Do I have to pay for the expensive PCI DSS certification if I'm using Shop-Script 5?
No, you don't! Shop-Script 5 does not store, transmit, or process cardholder information and, thus, is not subject to certification required by PCI DSS. All payment plugins for accepting bank cards in Shop-Script 5 are functioning in such a way that cardholder information is never submitted via your online storefront, but rather on a special secure page of the appropriate payment system or gateway. Therefore, PCI DSS certification must by handled only by that payment system and not by your online store. In Webasyst Store there are no payment plugins, which may require certification for compliance with PCI DSS. Should such a plugin be published there in the future, its description will explicitly state the necessity of such certification.
The certification is required only in the case when you want your customers to be able to submit their cardholder information directly on your website.
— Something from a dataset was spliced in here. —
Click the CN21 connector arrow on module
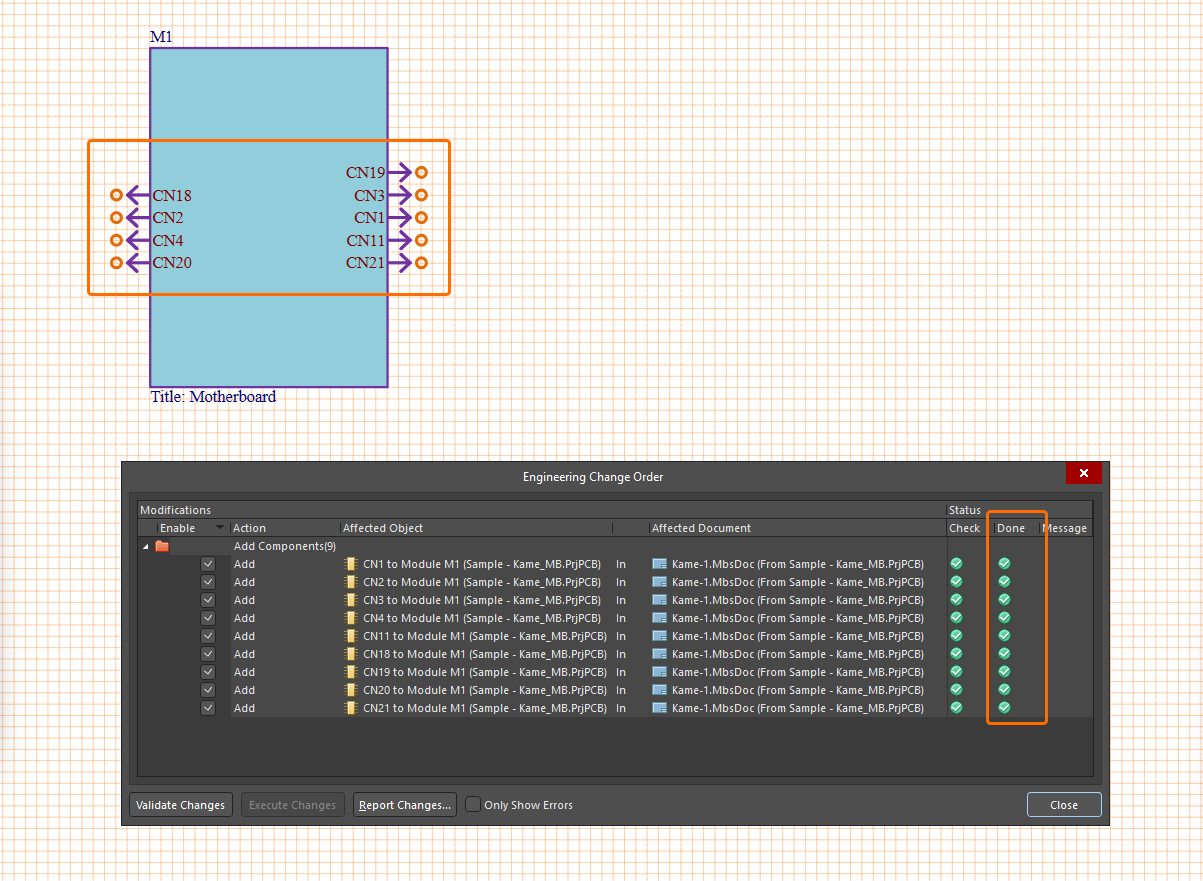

The certification procedure is rather lengthy and expensive, and is performed by specially authorized QSAs (Qualified Security Assessor).
McAfee SECURE. About information security in Shop-Script 5 and Webasyst Cloud
Even though PCI DSS certification requirements are, formally, not applicable to Shop-Script 5 and our other products, that does not diminish the importance of continuous security testing of the Webasyst framework and individual applications. During the development, we pay a great deal of attention to ensuring a high security level for our products.
We have been cooperating with McAfee, the certified ASV auditor (Approved Scanning Vendor), for a long time and we perform daily testing of the Webasyst Cloud and all products working on it: Shop-Script 5 as well as Blog, Photos, Site apps, etc. An automated routine every day performs pen-testing of our products and server resources by checking them for availablility of security breaches or vulnerabilities, such as SQL injections, XSS, etc.
The scanning report witnesses full compliance of the Webasyst Cloud service, and all software products it offers, with the requirements of PCI DSS: view McAfee Compliance Report in PDF.